Doch - und das ist das eigentlich Erstaunliche an diesem Heft - "Aibons Echsenfalle" macht richtig Spaß. Jason Dark versteht es bravourös, seine nervige Dramaturgie, die mehr Löcher als ein Schweizer Käse hat, durch eine wirklich schöne ("Der Mann sah [die Blätter] fallen. Automatisch dachte er an die Vergänglichkeit, und so vergänglich wie das Laub war auch sein Leben.") und amüsante Erzählsprache ("Wohin [die Männer in Grau] genau flogen oder wo sie landeten, das sah ich nicht, aber ich hörte es klatschen, als einige von ihnen im See landeten.") zu übertünchen. Nicht zuletzt wertet natürlich Guywanos Ausstieg den Roman insgesamt auf.
Viel Lob kann unser aller Lieblingsautor gerade für die erste Hälfte seines Romans jedoch nicht erwarten. Hier werden Dinge geschildert, die wesentlich gestraffter hätten erzählt werden müssen. Das Gespräch des Filialleiters mit der Verkäuferin beispielsweise ist ein Stellentreter, wie er im Buche steht: überflüssig und Platz raubend. Auch John und Suko bekleckern sich am Anfang ihrer Ermittlungen nicht gerade mit Ruhm. Alles passiert irgendwie von selbst, ohne dass die Geisterjäger groß etwas machen müssen. Die Adresse von Eric Quinn steht auf seiner Zeitung, die Echsenmänner verwandeln sich passenderweise zurück und erzählen John und Suko brav alles, was sie wissen wollen. Dass letztlich auch noch Sid Monroe zufällig auftaucht (angeblich von einem ominösen Anrufer einbestellt), ist die Krönung der Absurditäten. Solche Willkürlichkeiten haben mit guter Dramaturgie wirklich nichts zu tun.
Der zweite Teil des Hefts, der schließlich im sagenumwobenen Land Aibon spielt, gelingt glücklicherweise besser. Zwar ist die Handlung um das Boot und die Überfahrt zur Insel (wie oft verwendet Jason Dark eigentlich sein neues Lieblingswort 'Nachen'?) auch nicht über alle Maßen spannend, aber allein das Flair der geheimnisvollen Aibon-Welt lässt die Geschichte zu einem regelrechten Sinclair-Fest werden.
Guywanos Ende ist dann auch wirklich stark beschrieben. Zwar hätte der böse Meister sich seinen Abgang vielleicht etwas anders vorgestellt (er schmilzt stumm und ohne Gegenwehr auf einer Lichtung im guten Teil von Aibon), aber das Ende ist stimmig und überzeugt. Das Totenlied des Roten Ryan und die Gewissheit, dass Aibon nun endlich seine ursprüngliche, paradiesische Gestalt wiedererlangt hat, stimmen versöhnlich und lassen den schwachen ersten Teil des Hefts fast vergessen.
Fazit? Lesenswerter Roman für zwischendurch, der einen uralten Feind auferstehen lässt und ihn gleich wieder vernichtet. Hier macht Jason Dark Nägel mit Köpfen.


Besonderheiten:
Guywano, der Herrscher des Dunklen Teils von Aibon, wird vom Roten Ryan gekreuzigt und verbrannt.

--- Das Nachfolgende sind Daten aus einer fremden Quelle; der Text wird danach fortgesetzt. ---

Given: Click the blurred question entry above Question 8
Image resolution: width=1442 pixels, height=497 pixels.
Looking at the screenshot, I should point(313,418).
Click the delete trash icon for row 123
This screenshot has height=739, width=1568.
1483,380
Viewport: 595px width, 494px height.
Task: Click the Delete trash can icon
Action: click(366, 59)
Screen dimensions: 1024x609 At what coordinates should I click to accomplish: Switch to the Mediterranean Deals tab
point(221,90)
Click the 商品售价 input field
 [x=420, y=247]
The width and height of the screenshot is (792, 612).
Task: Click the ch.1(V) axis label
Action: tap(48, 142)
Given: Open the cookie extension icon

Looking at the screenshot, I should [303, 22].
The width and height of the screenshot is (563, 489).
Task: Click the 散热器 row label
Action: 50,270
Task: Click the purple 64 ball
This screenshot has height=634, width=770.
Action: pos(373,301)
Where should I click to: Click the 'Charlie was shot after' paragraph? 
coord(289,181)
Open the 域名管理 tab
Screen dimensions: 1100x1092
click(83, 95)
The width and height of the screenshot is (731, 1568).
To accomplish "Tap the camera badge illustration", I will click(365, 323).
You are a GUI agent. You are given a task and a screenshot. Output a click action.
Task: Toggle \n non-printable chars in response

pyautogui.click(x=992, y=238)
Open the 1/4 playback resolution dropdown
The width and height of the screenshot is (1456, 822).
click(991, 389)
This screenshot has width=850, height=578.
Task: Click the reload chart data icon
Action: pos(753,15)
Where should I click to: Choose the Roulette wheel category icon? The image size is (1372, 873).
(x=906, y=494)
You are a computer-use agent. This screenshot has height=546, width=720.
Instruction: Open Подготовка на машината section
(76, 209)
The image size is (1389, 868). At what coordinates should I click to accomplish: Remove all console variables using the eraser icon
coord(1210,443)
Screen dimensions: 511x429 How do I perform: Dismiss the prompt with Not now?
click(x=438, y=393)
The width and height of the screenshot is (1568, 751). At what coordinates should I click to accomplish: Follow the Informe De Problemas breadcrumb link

4 von 5 möglichen Kreuzen:
4 Kreuze


Kommentare zum Cover:

Eine hässliche Echsenfratze, die irgendwie nicht zur Sinclair-Serie passt. Schade, hier wäre ein tolles Aibon-Bild des vergehenden Guywano schöner gewesen. Aber die Zeiten, in denen Cover nach Inhalten angefertigt worden, sind wohl lange vorbei.